Segment Start: SOURCE RECORDS

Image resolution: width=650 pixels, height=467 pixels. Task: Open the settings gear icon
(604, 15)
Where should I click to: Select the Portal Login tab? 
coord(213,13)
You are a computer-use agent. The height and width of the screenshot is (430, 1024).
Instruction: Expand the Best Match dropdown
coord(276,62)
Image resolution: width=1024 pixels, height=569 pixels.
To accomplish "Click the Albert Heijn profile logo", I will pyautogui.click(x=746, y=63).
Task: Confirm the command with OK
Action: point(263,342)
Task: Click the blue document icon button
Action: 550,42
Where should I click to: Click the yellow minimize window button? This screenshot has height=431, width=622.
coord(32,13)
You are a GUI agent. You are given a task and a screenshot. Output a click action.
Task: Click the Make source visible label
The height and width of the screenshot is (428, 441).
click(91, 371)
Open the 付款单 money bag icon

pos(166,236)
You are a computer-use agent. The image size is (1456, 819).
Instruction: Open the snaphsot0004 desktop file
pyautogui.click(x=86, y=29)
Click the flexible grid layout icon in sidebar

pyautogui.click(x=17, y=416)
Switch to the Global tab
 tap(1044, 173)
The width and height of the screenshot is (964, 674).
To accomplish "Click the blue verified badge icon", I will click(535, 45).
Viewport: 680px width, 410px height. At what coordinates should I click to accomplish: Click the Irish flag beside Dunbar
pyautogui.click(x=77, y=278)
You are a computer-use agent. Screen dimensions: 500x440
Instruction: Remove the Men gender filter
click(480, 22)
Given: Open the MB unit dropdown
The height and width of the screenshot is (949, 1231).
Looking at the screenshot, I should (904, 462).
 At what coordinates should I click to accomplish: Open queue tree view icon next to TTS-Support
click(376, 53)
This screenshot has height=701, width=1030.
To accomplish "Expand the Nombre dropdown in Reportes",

Segment End: SOURCE RECORDS

> **PROBLEM TO SOLVE**: Reproduce exactly the line that contains "Given: Open the MB unit dropdown" together with each line after it to the end of the entries; include no other lines.

> **RESPONSE**:
Given: Open the MB unit dropdown
The height and width of the screenshot is (949, 1231).
Looking at the screenshot, I should (904, 462).
 At what coordinates should I click to accomplish: Open queue tree view icon next to TTS-Support
click(376, 53)
This screenshot has height=701, width=1030.
To accomplish "Expand the Nombre dropdown in Reportes",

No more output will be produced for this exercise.